Der Titel, 2002 erstmals auf Deutsch erschienen, zeige, „wie man mit Charme und Überzeugungskraft andere Menschen beeinflussen und auf Abwege bringen kann“, wirbt Hanser auf seiner Website für das Werk. Doch Flirttipps und Kommunikationsstrategien finden die Protestierenden in dem Buch nicht, stattdessen, so ihre Position, zeige der Autor, wie man in „24 Gesetzen“ sein „Opfer“ in psychische Abhängigkeit dränge.
„Es gibt dem ‚Täter‘ eine Schritt-für-Schritt-Anleitung, wie die begehrte Person manipuliert, isoliert und gefügig gemacht werden kann; kurz gesagt: wie man psychische Gewalt ausübt“, heißt es auf dem Blog „Feministisches Lesen“, der die Protestaktion initiierte und von dem der Artikel-Titel zitiert wird. Hanser und dtv haben mittlerweile reagiert - und angekündigt, das Buch nicht weiter verkaufen zu wollen.
Einige Textstellen sind den Protestierenden besonders aufgestoßen:
- "Schüren Sie Angst und Unzufriedenheit [...] Angespannte Disharmonie müssen Sie dem Geist Ihres Opfers einpflanzen."

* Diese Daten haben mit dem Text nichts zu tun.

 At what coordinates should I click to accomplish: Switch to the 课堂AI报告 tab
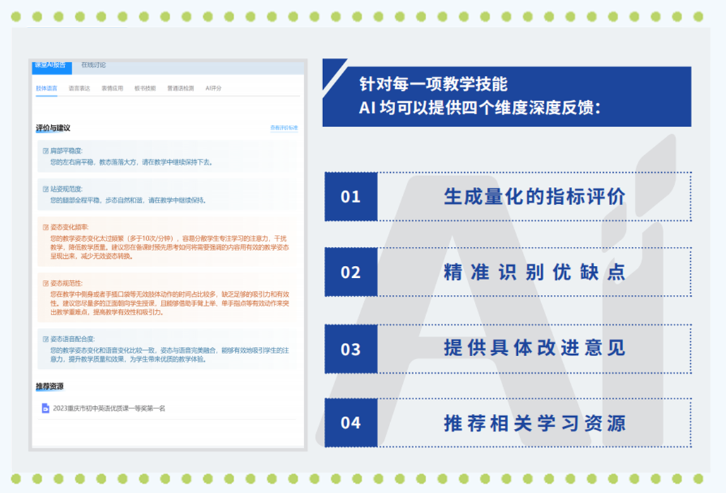pos(51,66)
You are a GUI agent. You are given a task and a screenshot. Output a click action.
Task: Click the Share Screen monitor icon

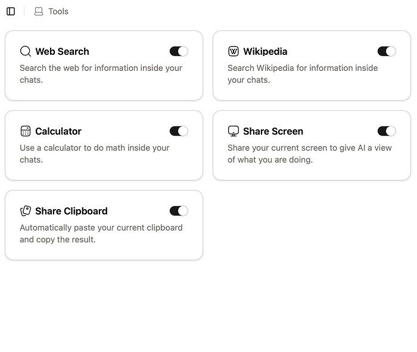tap(233, 131)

- "Isolieren Sie das Opfer - Eine isolierte Person ist schwach. Indem Sie Ihr Opfer nach und nach absondern, machen Sie es Ihren Einflüssen leichter zugänglich. Führen Sie es aus seinem vertrauten Milieu heraus, entfremden Sie es von Freunden, Familie, Heimat. Geben Sie Ihm ein Gefühl im Niemandsland zu sein. Im Zustand der Isolation und ohne Konfusion von außen können Sie es leichter bringen, wohin Sie wollen. Locken Sie ihr Opfer in Ihr Lager, wo alles unvertraut ist.“
- "Mischen Sie Lust und Schmerz - Der größte Fehler beim Verführen ist, zu nett zu sein. [...] Lassen Sie das Opfer sich unsicher und schuldig fühlen. Zetteln Sie einen Streit, gar eine Trennung an - wenn Sie nach der Versöhnung wieder zu Ihrer früheren Freundlichkeit zurückkehren, wird Ihr Opfer Ihnen auf Knien danken. Je abgrundtiefer die Qualen, umso himmelhöher die Freuden. Erzeugen Sie Angst, um die Erotik zu steigern."
Die Protestaktion auf Instagram wurde durch reichweitenstarke Persönlichkeiten wie Silvi Carlsson und Ines Anioli, aber auch durch die junge feministische She Said Buchhandlung verbreitet.
„Damit wollen wir Aufmerksamkeit für das Thema psychische Gesundheit schaffen und die Verlage und Buchhandlungen im Idealfall dazu bringen, das Buch aus dem Programm zu nehmen - zumindest aber zum Nachdenken anregen", heißt es auf dem Blog „Feministisches Lesen“ weiter: "Es ist wichtig, dass dieses Buch nicht in falsche Hände gerät - am besten wäre es, es würde in niemandes Hände geraten. Jedes "Opfer", das wir dadurch schützen und dem wir eine solche Beziehung ersparen können, ist den Aufwand wert“.
Im Rahmen der Protestaktion wurde dazu aufgerufen, negative Bewertungen für das Buch zu schreiben, Nachrichten an die Verlage dtv und Hanser zu schicken, eine Petition zu unterzeichnen sowie die Kritik an dem Buch weiter zu teilen.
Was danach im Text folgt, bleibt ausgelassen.